Records to process =

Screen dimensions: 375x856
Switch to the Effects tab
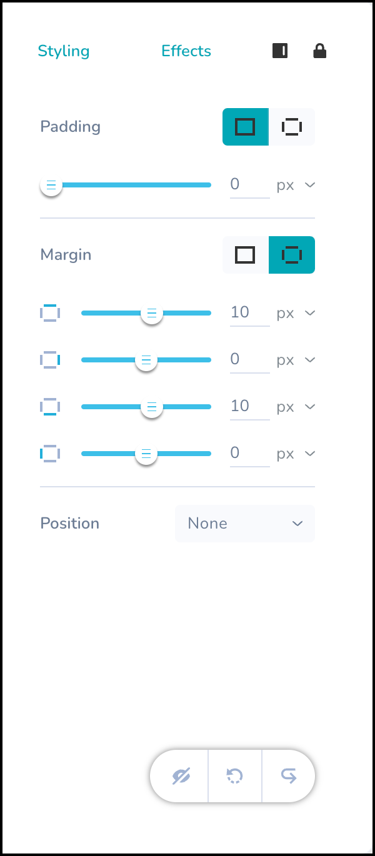(x=186, y=51)
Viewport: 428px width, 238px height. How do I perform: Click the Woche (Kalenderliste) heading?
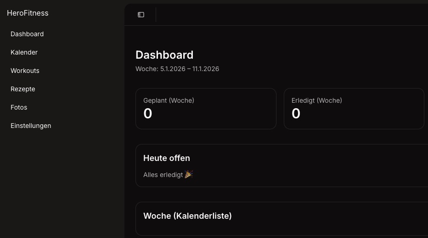click(187, 216)
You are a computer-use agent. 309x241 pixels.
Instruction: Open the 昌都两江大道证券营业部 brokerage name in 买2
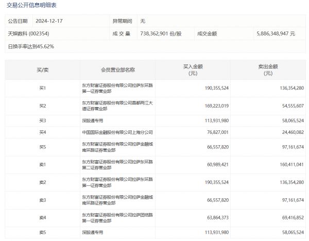117,106
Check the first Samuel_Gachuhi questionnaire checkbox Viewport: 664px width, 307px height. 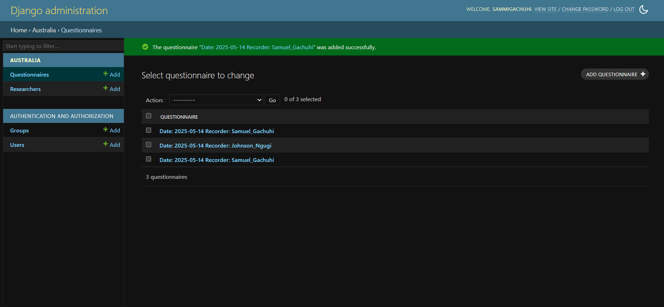149,130
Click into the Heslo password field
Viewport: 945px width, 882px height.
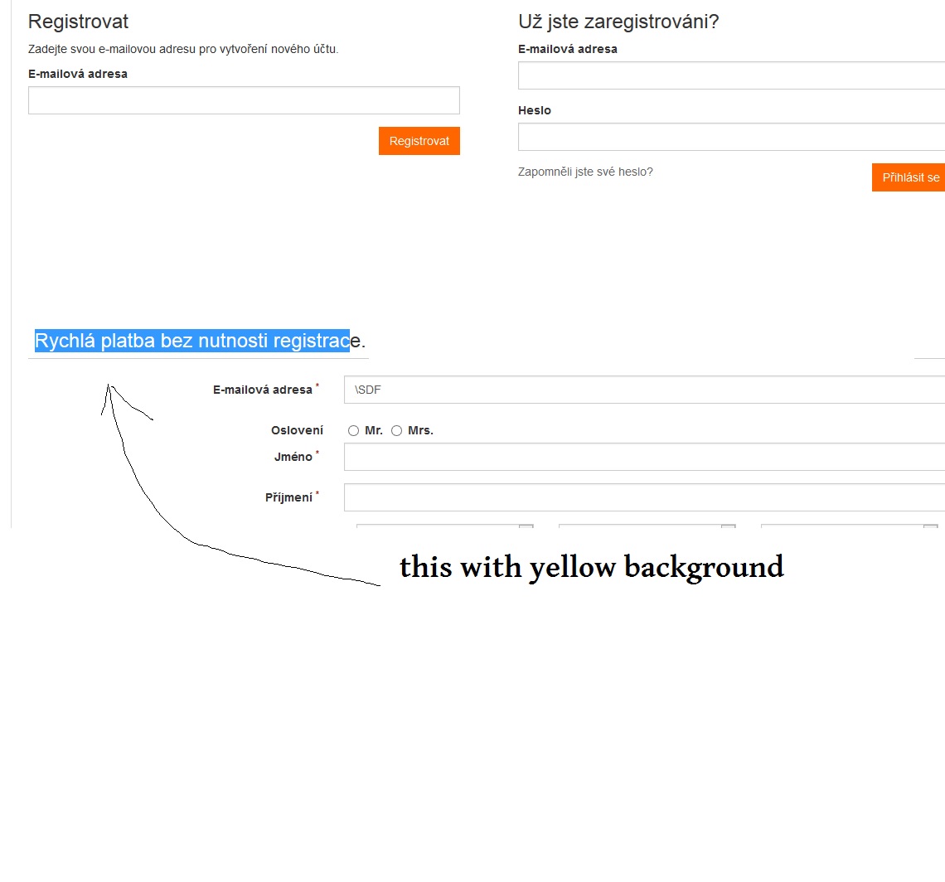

Exercise goal =
In your reply, please set down exactly the lines from the one containing "Click into the Heslo password field" through the end of the records, with the pictures left out.

Task result =
Click into the Heslo password field
Viewport: 945px width, 882px height.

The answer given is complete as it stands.